Husain Dad seems like any other 15-year-old in Afghanistan. He shares the same sorrow and happiness as any of the other kids in his neighbourhood. These shared values may have made them the same, but their fates are not the same. With minutes of meeting Hussain Dad, you will realize that he is different from other children. When he guides you to his little workshop, where he keeps his equipments such as electric devices, wood, plastic pipes, old mobile pieces, radio, type and screwdrivers, it may seem that you are interacting with an older, much experienced man who is narrating the story of his life journey.
Husasin Dad was born to Muhammad Haidar from the Sabz ab Kalo village of Shibar district in the central Bamyam province. Their village is located in the Kalo valley, and is surrounded by high mountains, making difficult to access. Their village has very little agricultural land. Dad could never have imagine that one day he would become so famous across Afghanistan.
This class 9 student walks nearly 4 hours everyday to travel to his school and back. He also works in the fields with his father. And yet, despite the tight schedule, he finds time to work on his ideas and has, thus far, built three projects: an excavator, a roller, and a missile that can target up to a range of 4 kms. The excavator is a miniature device that can perform all actions of a actual excavator. Similarly, the roller is made up of two machines that allows it to move forward and backward, and pummel the ground. And finally, the missile has the capacity to target upto 3 to 4 kms. He made all of this using very basic and easily available parts. He informs that it took him upto three years to build these machines as well as the missile.
While explaining more about his inventions to me, Dad took me outside for a live demonstration.
He demonstrated the use of his very first creation, the excavator. His designs were inspired from the larger machines that he witnessed during the construction work in his district. However, unlike the fuel consuming machines, his device runs on syringes full of water.
Similarly, the roller was battery operated and functioned on two old reused engines. The first engine pummels the ground, while the second one is used to move the roller forward and backward. The roller even featured a wooden gear, and the device that pummels the ground was made of a bottle and a vacuum.
The missile, or the ‘champion of Kolo’ as Dad calls it, on the other hand, is made of wood, and plastic pipes. The missile was empty, but it has a metal pipe at the end that throws bullets in to the missile. A mixture of potassium nitrate, sulfur and carbone was used to propel the rocket. This chemical mixture, along with an additional battery, propelled the rocket to a long hurtle.
Interestingly, Dad mentions that unlike his other two creations, this is not an imitation. In fact, he has never even seen a missile, but instead used his imagination to build the missile.
Hussain Dad further reiterates that the missile was not made for military purposes, rather he want to use it for the research purposes in space. This is why the bullet of the missile is empty now and will be used for to send people into space, he explains.
Hussain Dad’s father, Muhammad Haidar, who is a carpenter and a construction worker, speaks of his son with much pride.
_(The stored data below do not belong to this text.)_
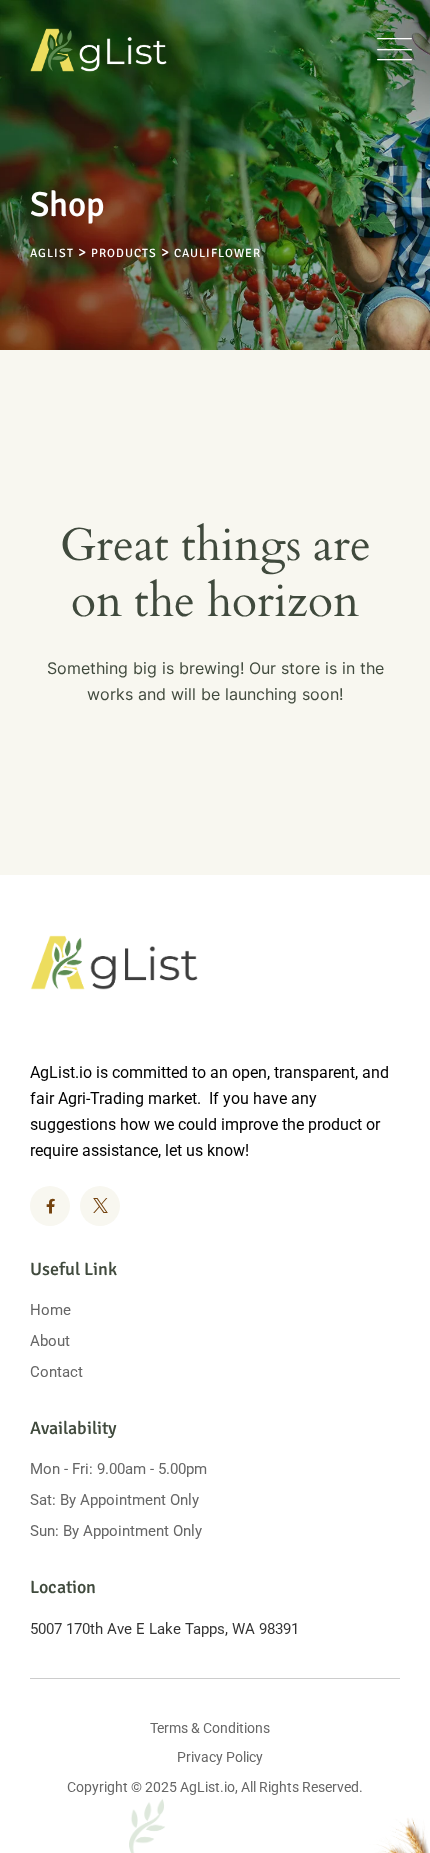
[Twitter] (100, 1206)
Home (50, 1310)
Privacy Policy (220, 1757)
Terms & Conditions (210, 1728)
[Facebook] (50, 1206)
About (50, 1341)
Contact (56, 1372)
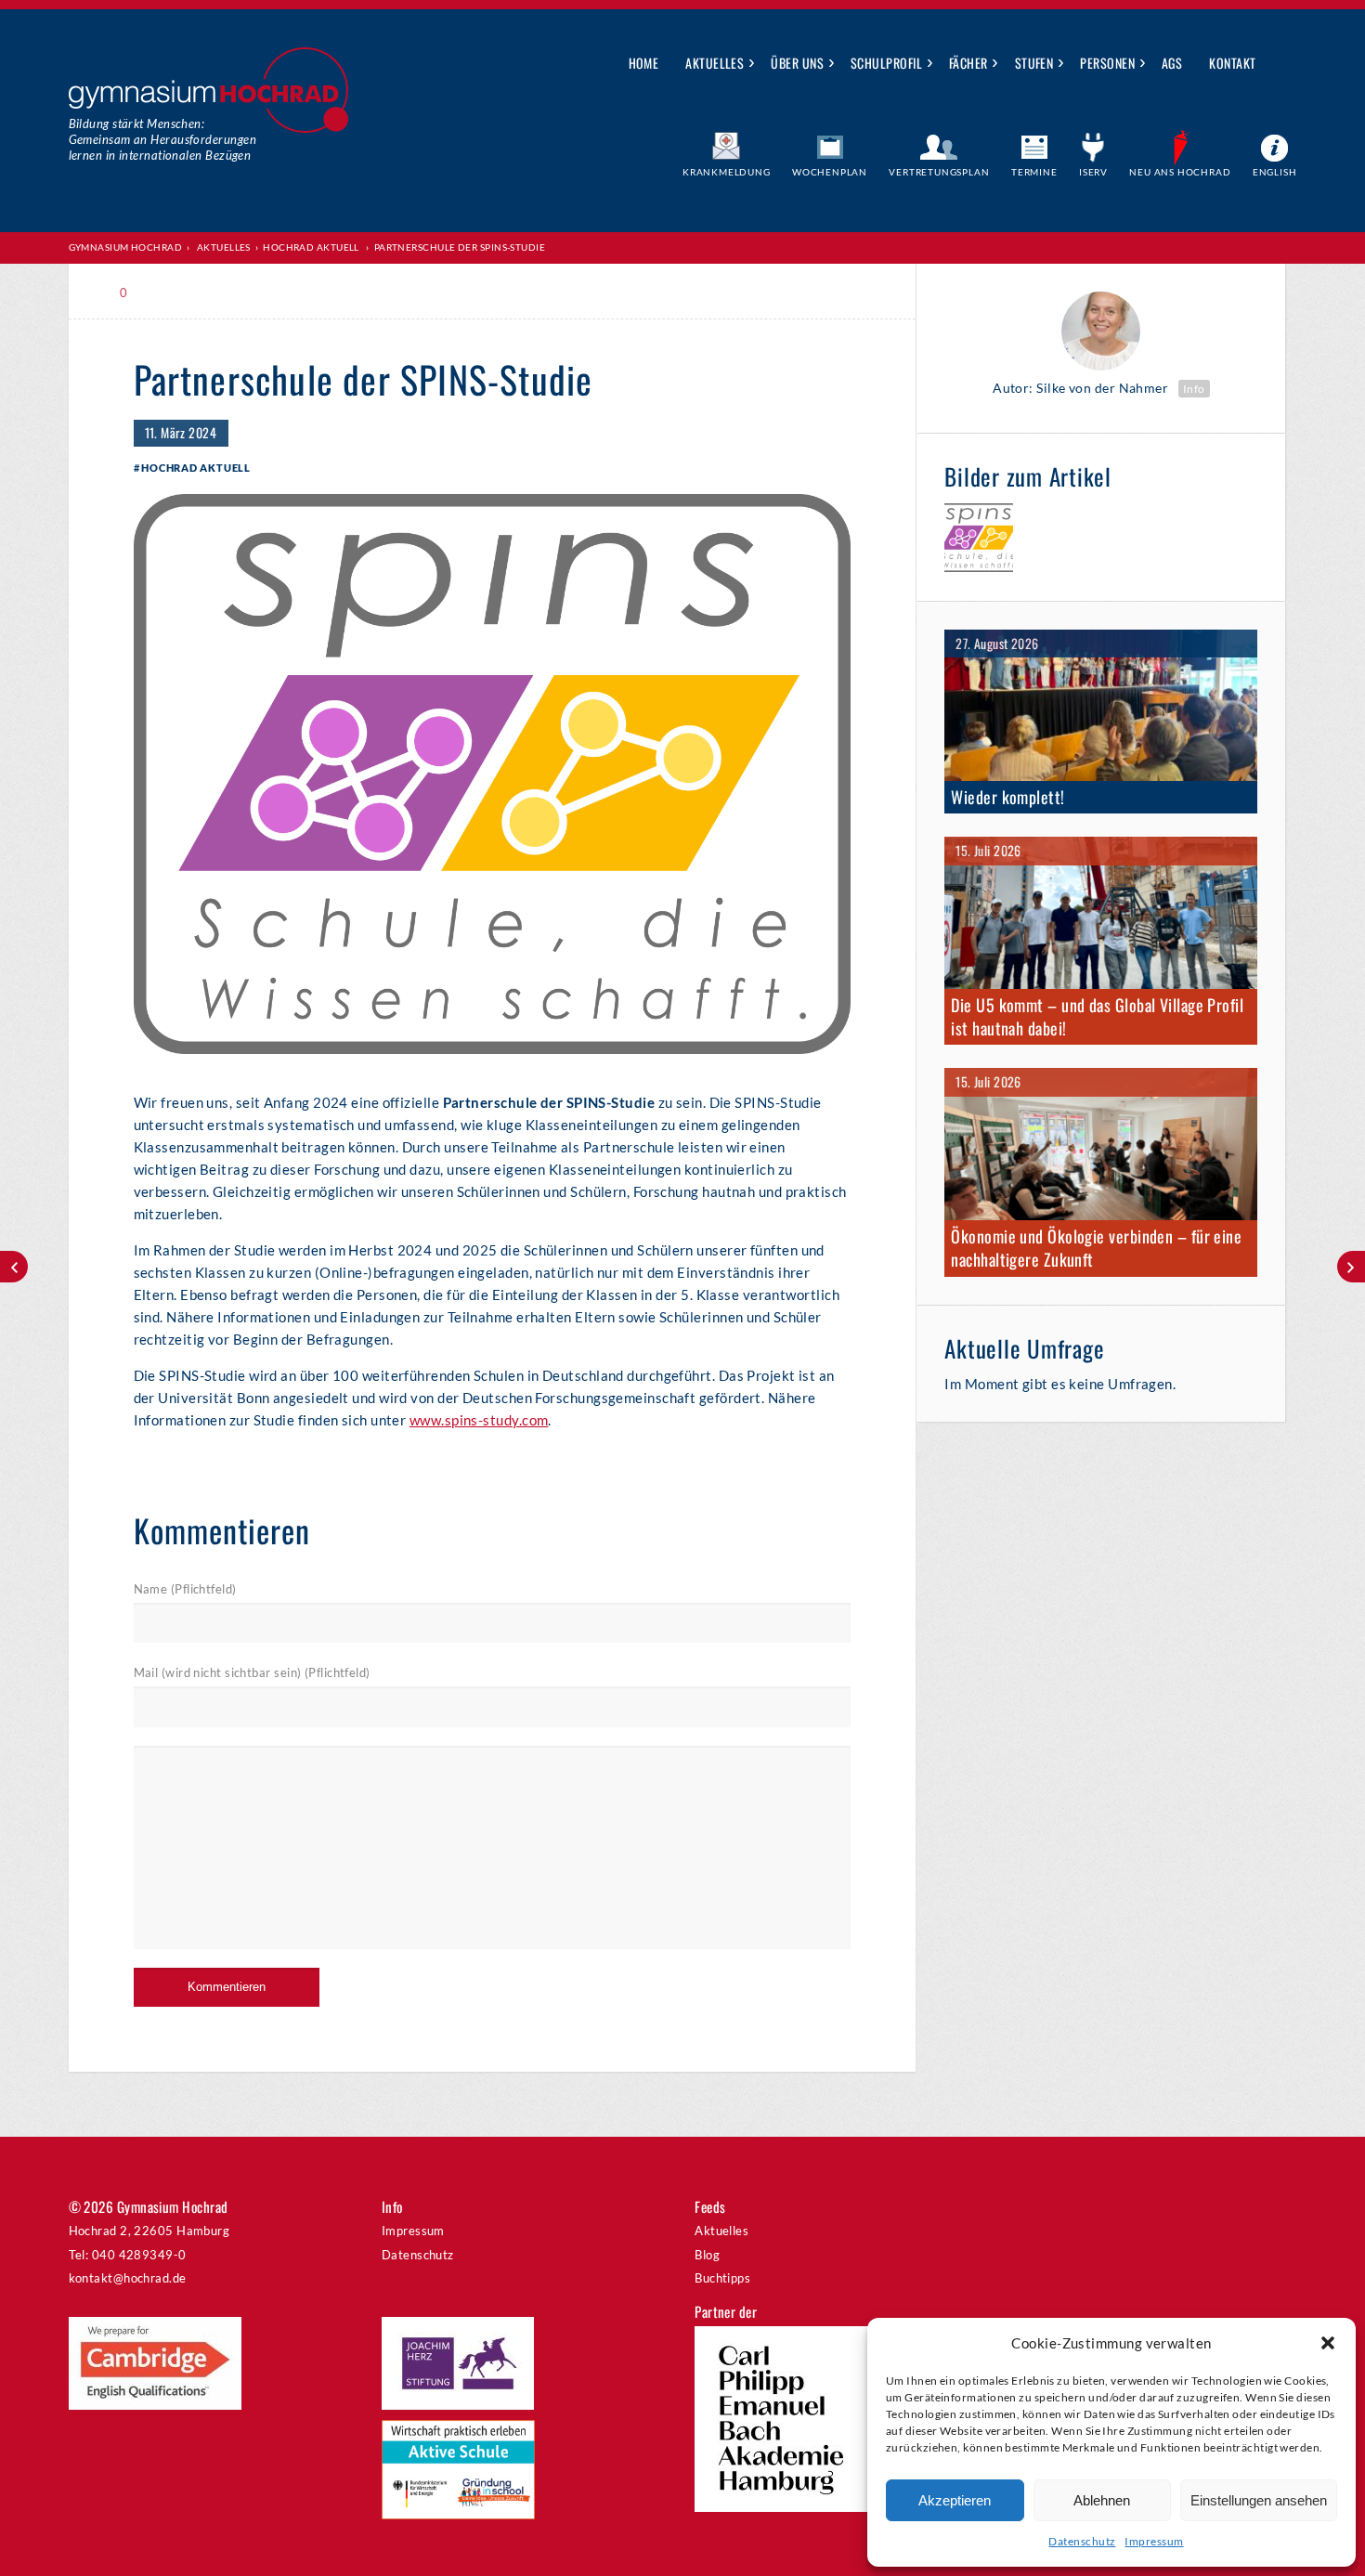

He shares that Dad has always had a highly creative and intuitive mind ever since he was a kid. He further narrates that when Hussain Dad was in class 2, 3, and 4, he would spend hours assembling and dissembling radios, tape recorders and clocks. He would try to find faults in these devices and then fix them. He would also replace parts of these devices.
Dad has also made an airplane. Its wings are made of wood and engine made of a machine used in the tape recorders. A mobile phone battery is used to run the engine of the airplane. However, the airplane can fly with difficulties. He said that there was a lack of raw material to make the airplane easily fly.
Dad says that while he has not consulted anyone while making these machines, he does find motivation with his father and elder brother, who encouraged his creativity and allowed him enough time to work on his innovations. He termed these inventions as his own intellectual growth and interest and said that if conditions are met and facilities are provided, he was ready to make the real machines.
However, few organisations have so far come forward to support Dad. One of them has pledged to support Dad and help incubate his talents.